Joel Jiménez

Personal information
- Full name: Joel Jiménez Portero
- Date of birth: 20 January 2000 (age 26)
- Place of birth: Avilés, Spain
- Height: 1.87 m (6 ft 2 in)
- Position: Goalkeeper

Team information
- Current team: La Unión Atlético
- Number: 1

Youth career
- Avilés Deportivo
- 2013–2019: Sporting Gijón

Senior career*
- Years: Team / Apps / (Gls)
- 2019–2023: Sporting B / 23 / (0)
- 2022–2023: Sporting Gijón / 0 / (0)
- 2022–2023: → Real Unión (loan) / 2 / (0)
- 2023–2024: Utebo / 15 / (0)
- 2024–2025: Talavera / 30 / (0)
- 2025–2026: Numancia / 13 / (0)
- 2026–: La Unión Atlético / 6 / (0)

= Joel Jiménez =

Spanish footballer (born 2000)

Joel Jiménez Portero (born 20 January 2000) is a Spanish footballer who plays as a goalkeeper for Segunda Federación club La Unión Atlético.

==Club career==
Born in Avilés, Asturias, Jiménez joined Sporting de Gijón's Mareo from Avilés Deportivo CF. He was promoted to the reserves in Segunda División B ahead of the 2019–20 campaign, and made his senior debut on 20 October 2019, starting in a 0–1 home loss against Real Oviedo Vetusta.

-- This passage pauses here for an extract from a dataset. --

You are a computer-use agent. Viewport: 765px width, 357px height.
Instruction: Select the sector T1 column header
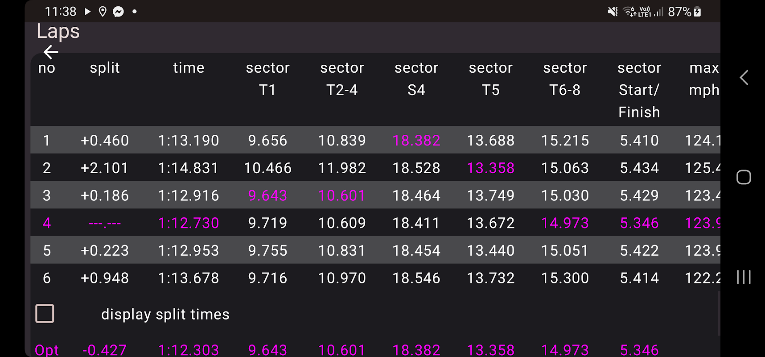(x=267, y=79)
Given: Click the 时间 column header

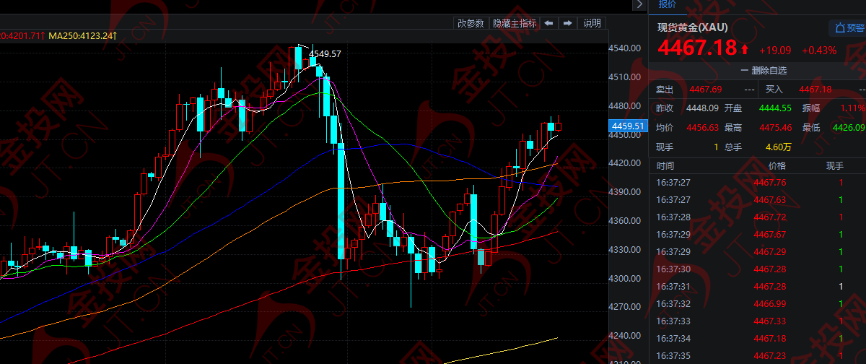Looking at the screenshot, I should (665, 166).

A backup to Christian Joel, Jiménez became a first-choice for the B-side in the 2021–22 season, with the team now in Tercera División RFEF. He made his first team debut on 15 January 2022, coming on as an extra-time substitute for Diego Mariño in a 0–0 Copa del Rey home draw against Cádiz CF, as an attempt of manager David Gallego to use him on the penalty shoot-outs; Sporting was ultimately knocked out after Cádiz scored all penalties and won by 4–2.

On 9 August 2022, Jiménez was loaned to Primera Federación side Real Unión, for one year.